▶ HOW TO COMPLETE THIS TASK: Pull out every line from the listing that has the word "computer".
*****
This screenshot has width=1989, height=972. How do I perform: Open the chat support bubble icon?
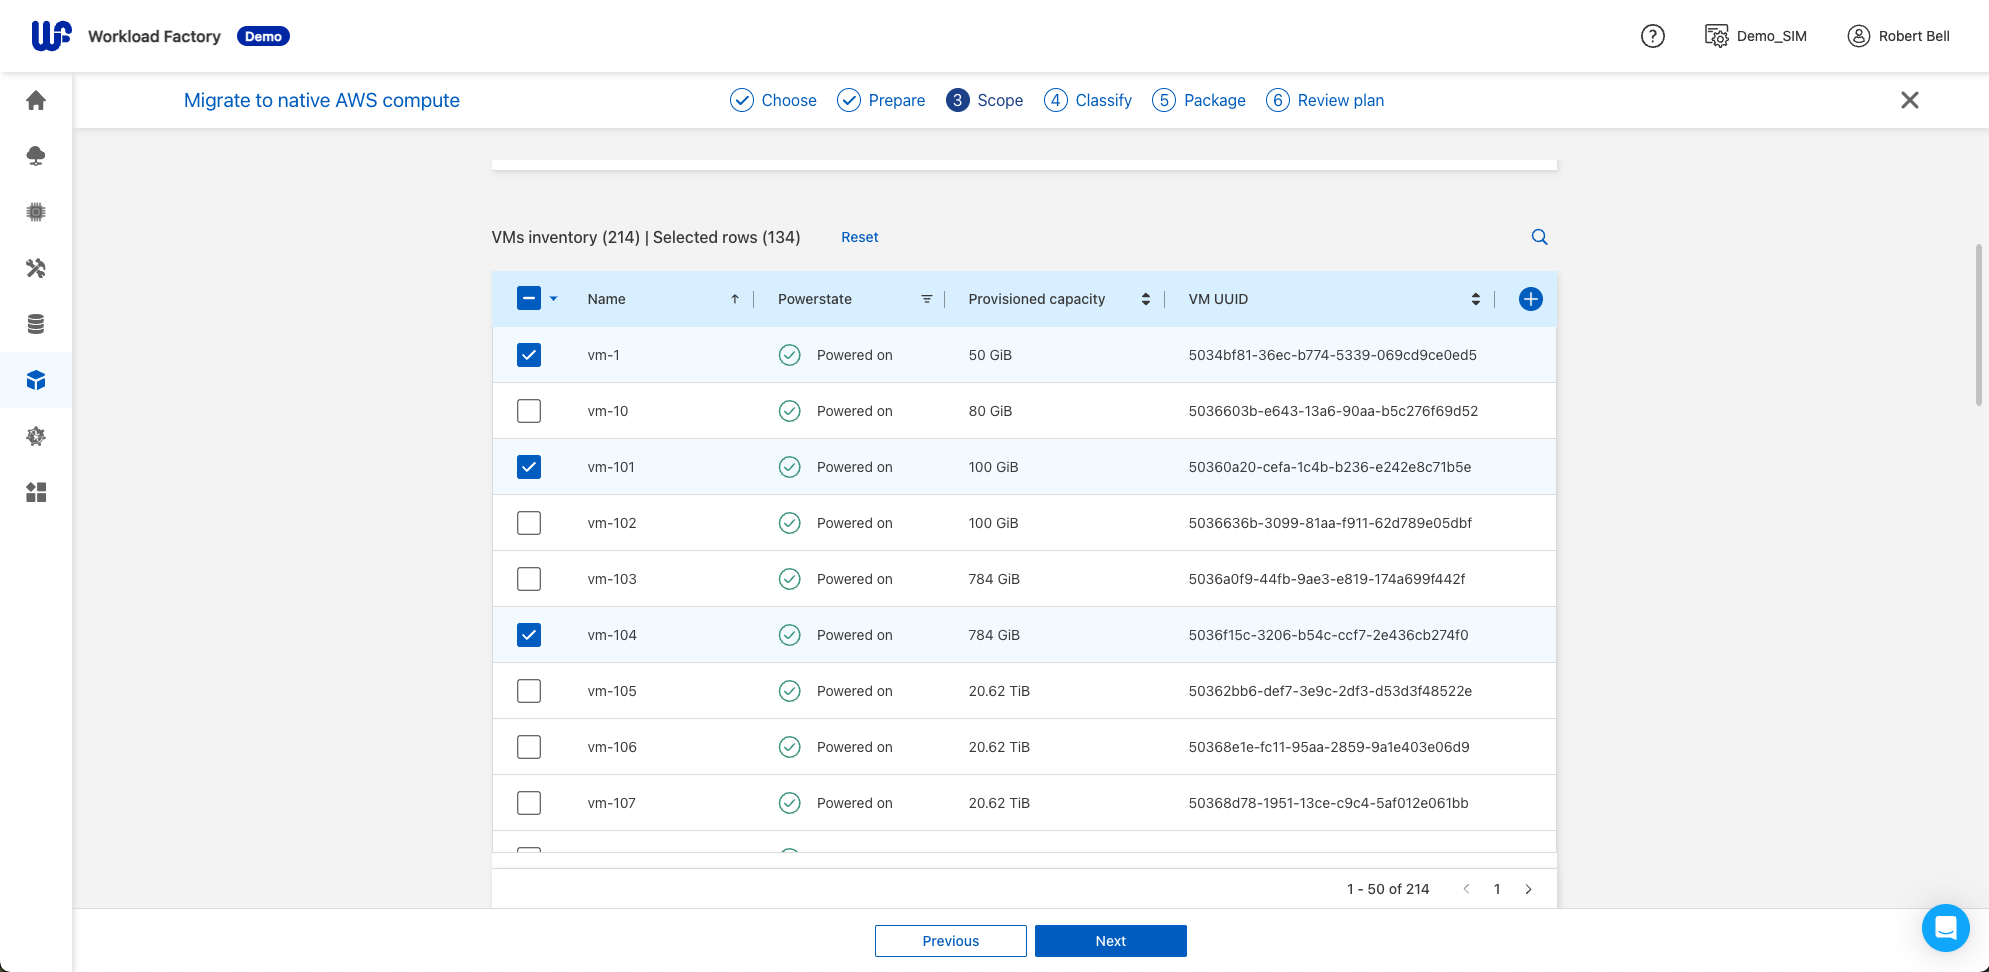[x=1945, y=928]
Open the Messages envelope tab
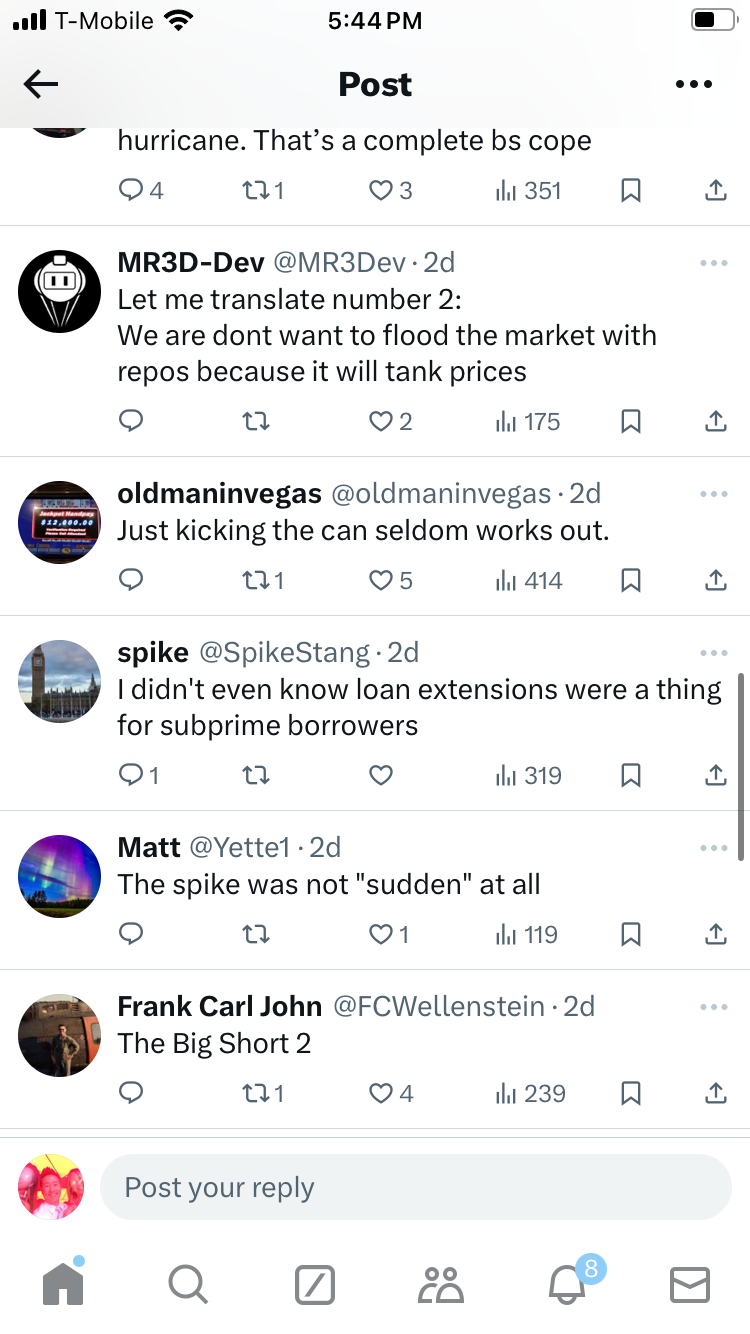This screenshot has width=750, height=1334. (689, 1284)
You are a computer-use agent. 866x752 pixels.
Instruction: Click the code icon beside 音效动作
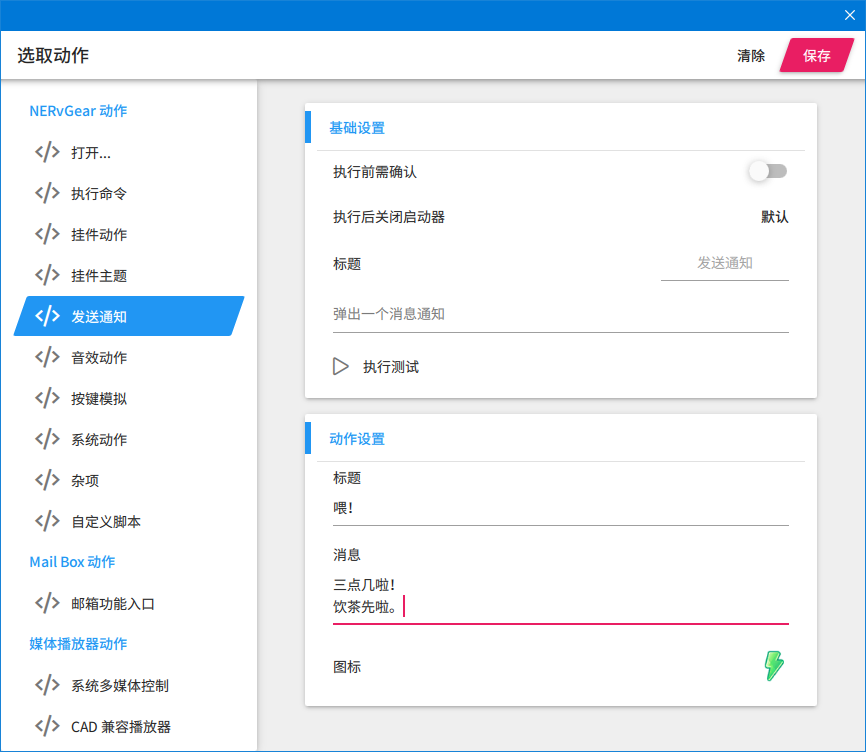(x=47, y=357)
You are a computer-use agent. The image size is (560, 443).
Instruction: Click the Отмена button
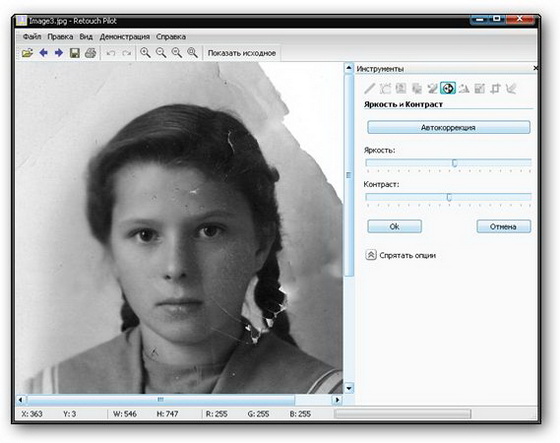(504, 227)
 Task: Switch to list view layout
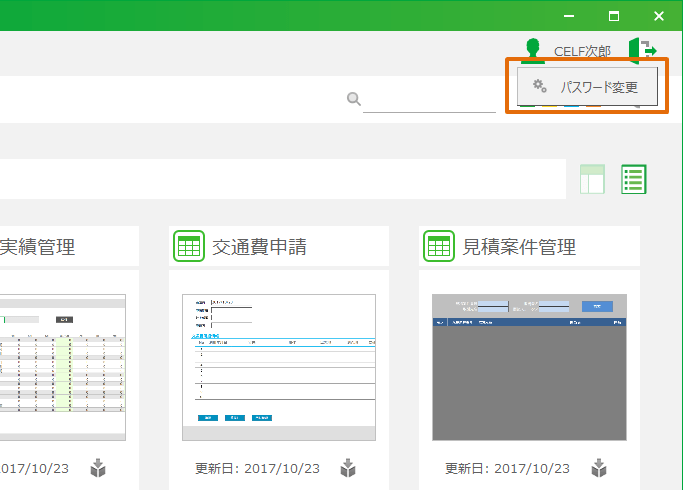tap(634, 179)
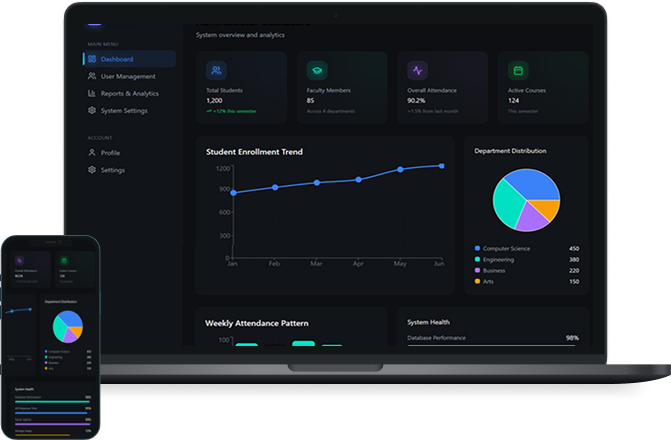The height and width of the screenshot is (440, 671).
Task: Click the Active Courses calendar icon
Action: 518,70
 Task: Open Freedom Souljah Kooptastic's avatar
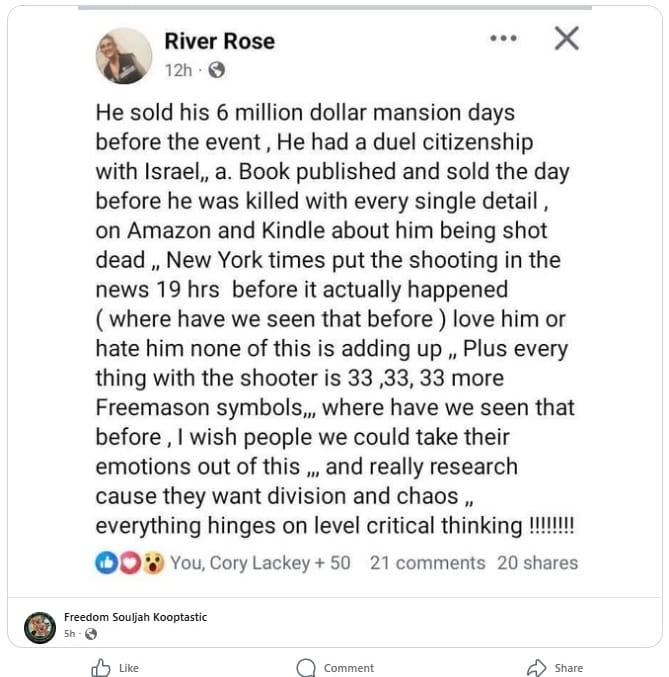coord(39,626)
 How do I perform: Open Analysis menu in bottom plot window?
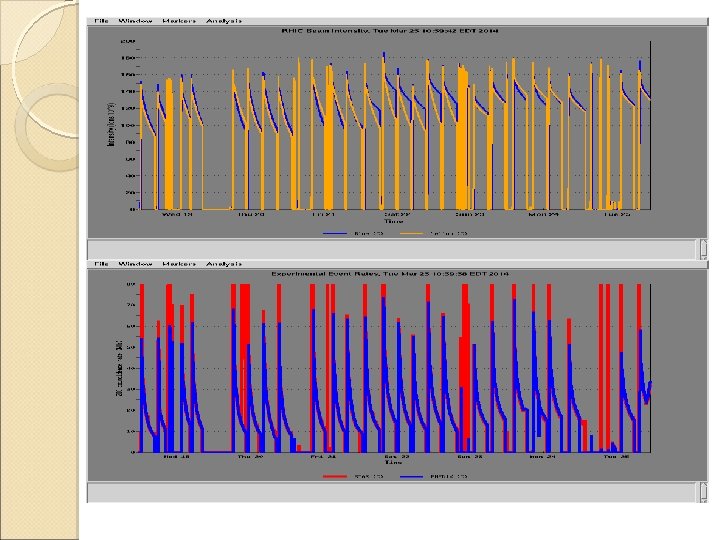pos(224,264)
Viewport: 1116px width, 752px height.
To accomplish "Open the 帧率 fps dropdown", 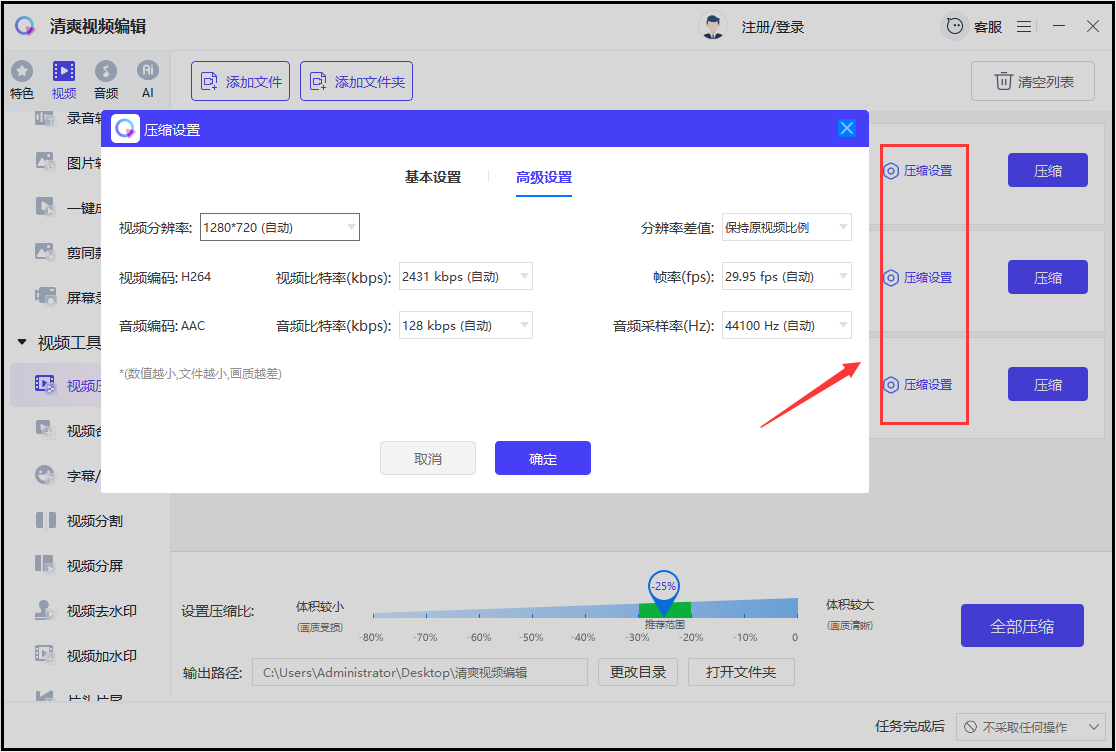I will coord(786,277).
*****
▶ RESULT BELOW:
You are a computer-use agent. 866x752 pixels.
You are a computer-use agent. The image size is (560, 443).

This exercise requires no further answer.